What We Could Do with a Postal Savings Bank: Infrastructure that Doesn’t Cost Taxpayers a Dime

 

Read full article on Ellen Browns Blog Web of Debt

 

September 23, 2013 by Ellen Brown

The Unbanked and Underbanked: A Massive Untapped Market

The “unbanked” are not a small segment of the population. In a 2011 survey, the unbanked and underbanked included about one in four households.  Without access to conventional financial services, people turn to an expensive alternative banking market of bill-pay, prepaid debit cards, check cashing services, and payday loans.  They pay excessive fees and are susceptible to high-cost predatory lenders.

Globally, postal banks are major contributors to financial inclusion. Catering to this underserved population is a revenue-generator for the post office while saving the underbanked large sums in fees. Worldwide, according to the Universal Postal Union, 1 billion people now use the postal sector for savings and deposit accounts, and more than 1.5 billion take advantage of basic transactional services through the post. According to a Discussion Paper of the United Nations Department of Economic and Social Affairs:

The essential characteristic distinguishing postal financial services from the private banking sector is the obligation and capacity of the postal system to serve the entire spectrum of the national population, unlike conventional private banks which allocate their institutional resources to service the sectors of the population they deem most profitable.
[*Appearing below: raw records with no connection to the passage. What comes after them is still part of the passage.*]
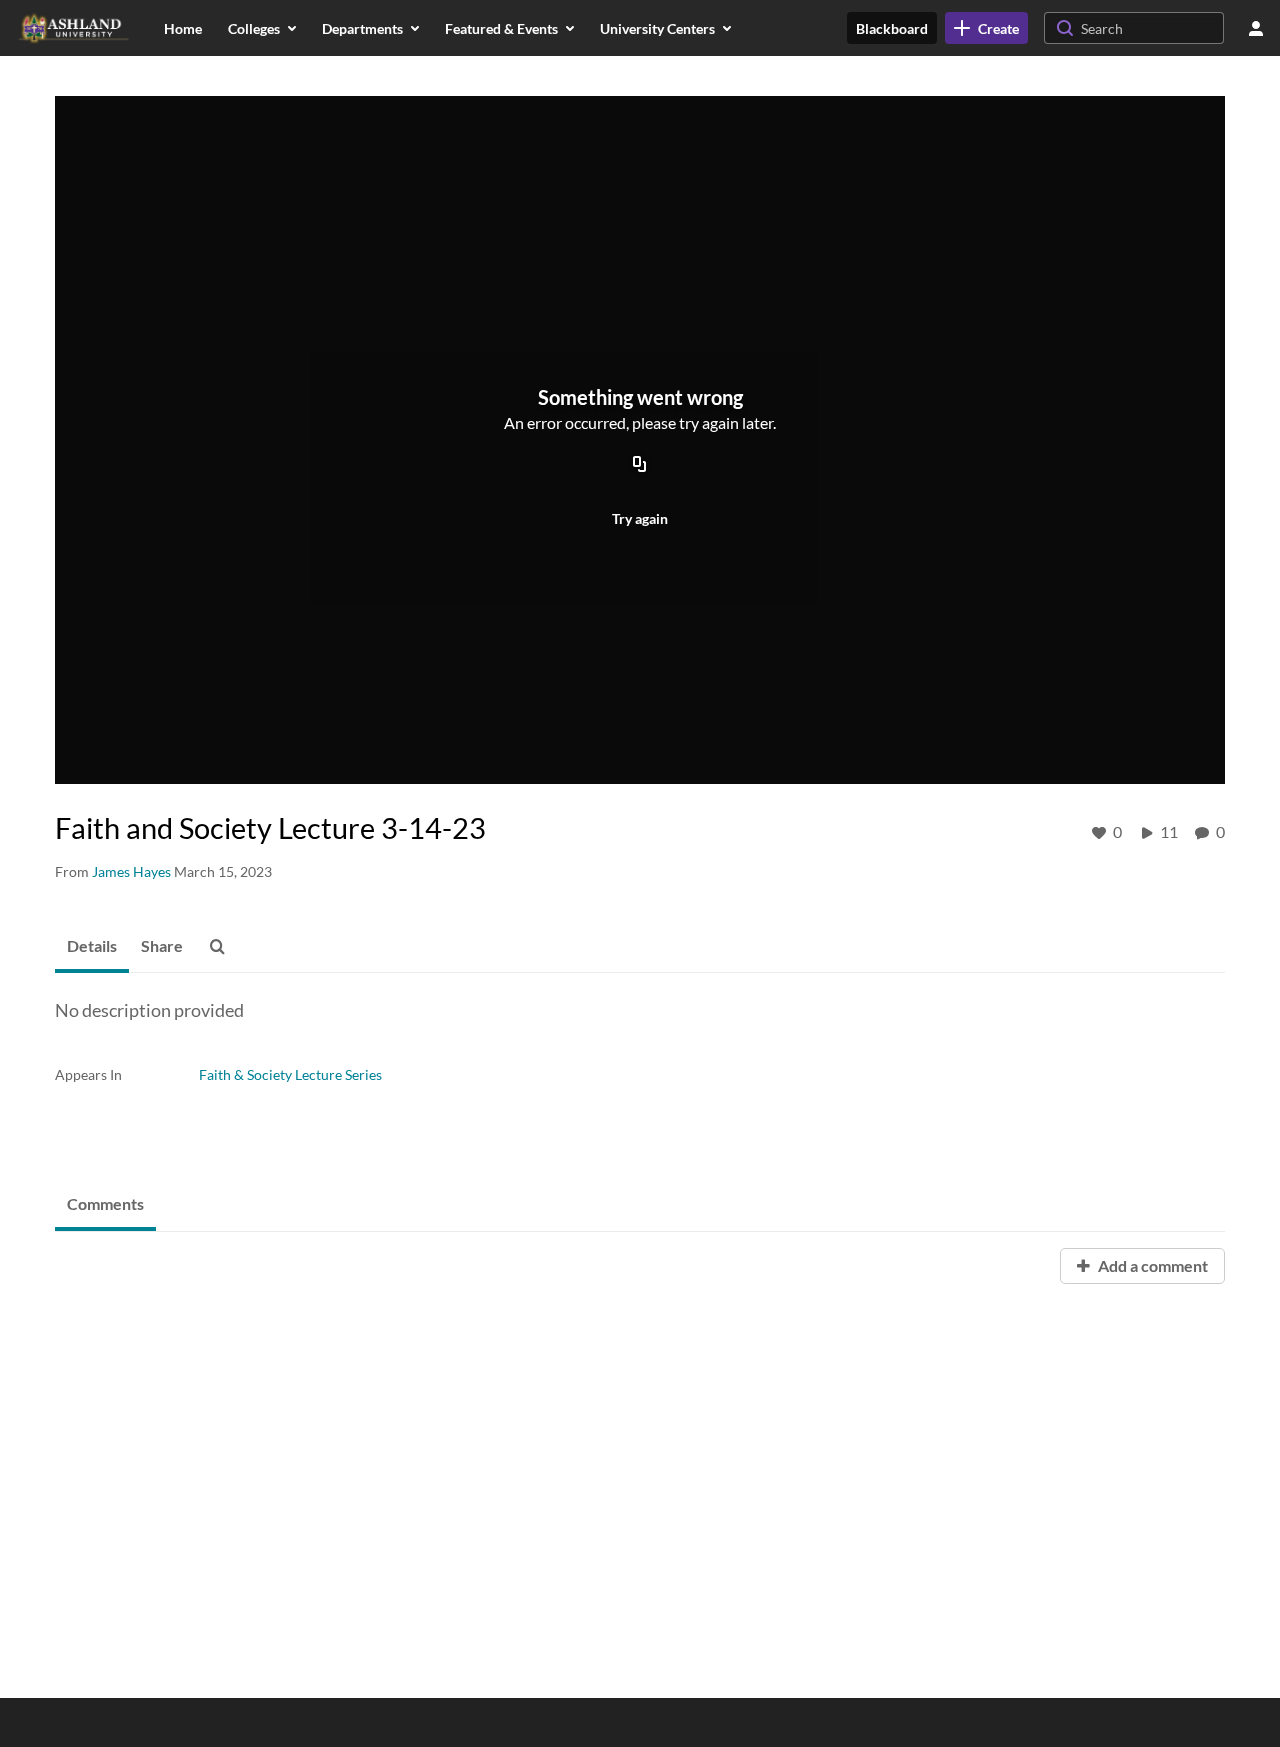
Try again (640, 518)
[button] (223, 947)
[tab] (92, 947)
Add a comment (1151, 1265)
Expanding to include postal financial services has been crucial in many countries to maintaining the profitability of their postal network.  Maintaining post offices in some rural or low-income areas can be a losing proposition, so the postal service often cross-subsidizes with other activities to maintain its universal network.  Public postal banks are profitable because their market is large and their costs are low.  The infrastructure is already built and available, advertising costs are minimal, and government-owned banks do not reward their management with extravagant bonuses or commissions that drain profits away.  Profits return to the government and the people.